> [SUPPLIED DATA]
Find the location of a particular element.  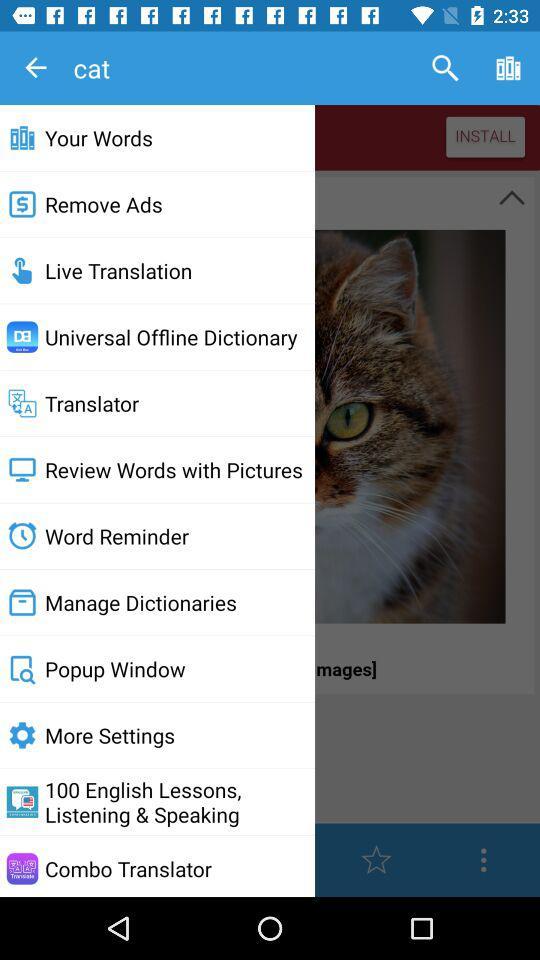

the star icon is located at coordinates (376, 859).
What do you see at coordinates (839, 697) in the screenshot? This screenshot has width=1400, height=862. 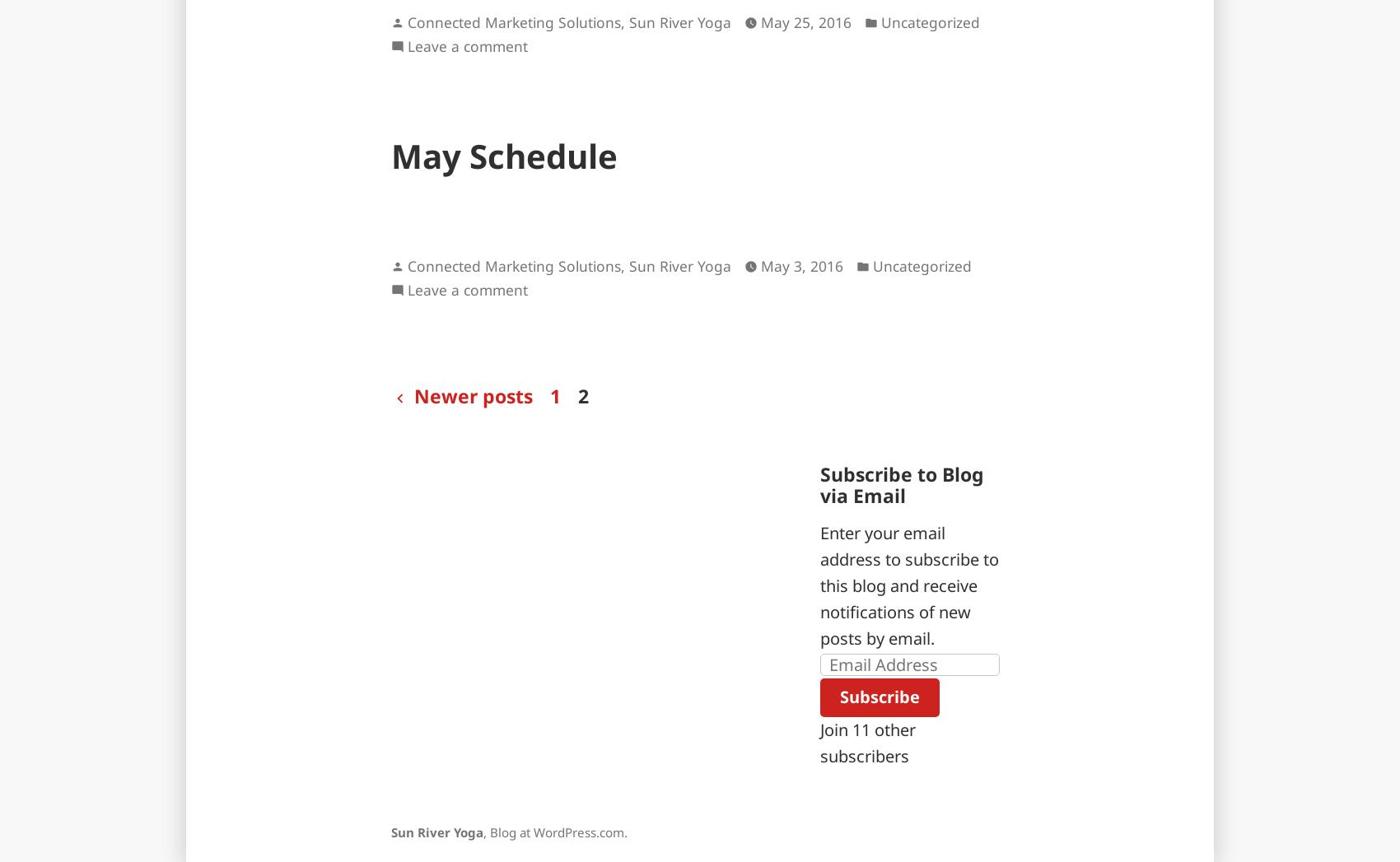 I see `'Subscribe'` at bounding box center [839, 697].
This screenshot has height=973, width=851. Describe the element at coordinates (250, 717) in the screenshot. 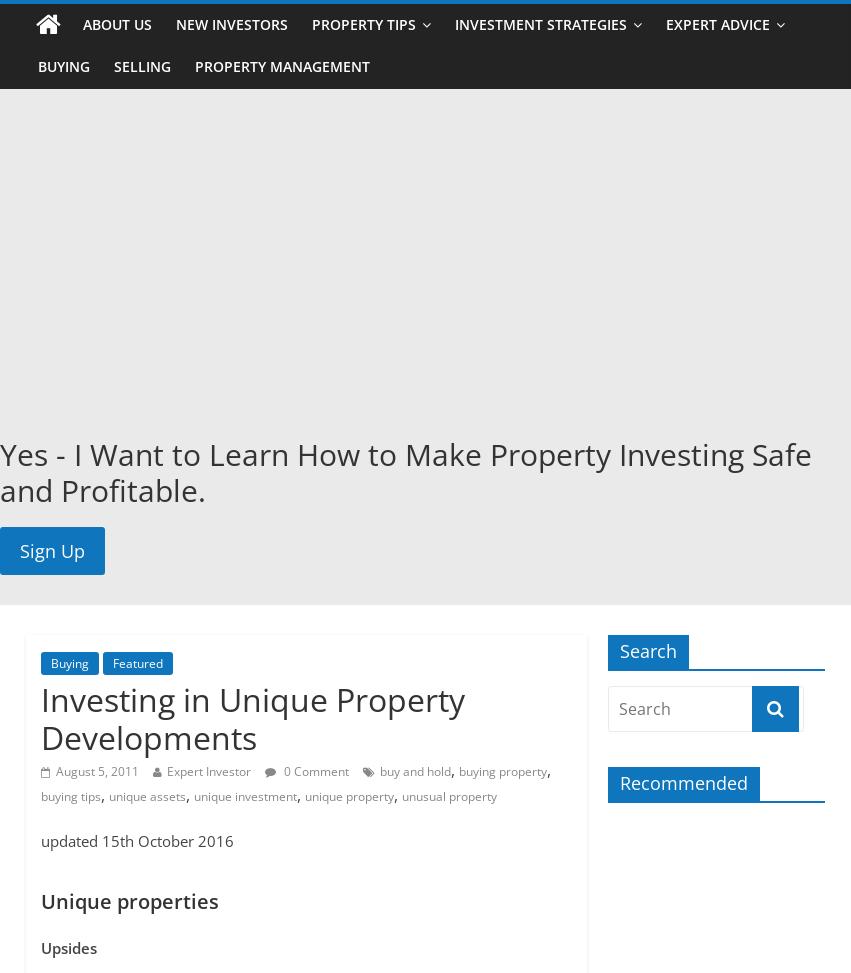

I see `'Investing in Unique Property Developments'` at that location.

> [WHAT YOU HAVE TO DO]
Present the records from the line with "This screenshot has height=973, width=851." through the end of the records as a Markdown table with the columns Row and Line, giving each line a row number and skipping blank lines. Leave the pictures out of the table.

> [SOLUTION TO THIS TASK]
| Row | Line |
|---|---|
| 1 | This screenshot has height=973, width=851. Describe the element at coordinates (250, 717) in the screenshot.  |
| 2 | I see `'Investing in Unique Property Developments'` at that location. |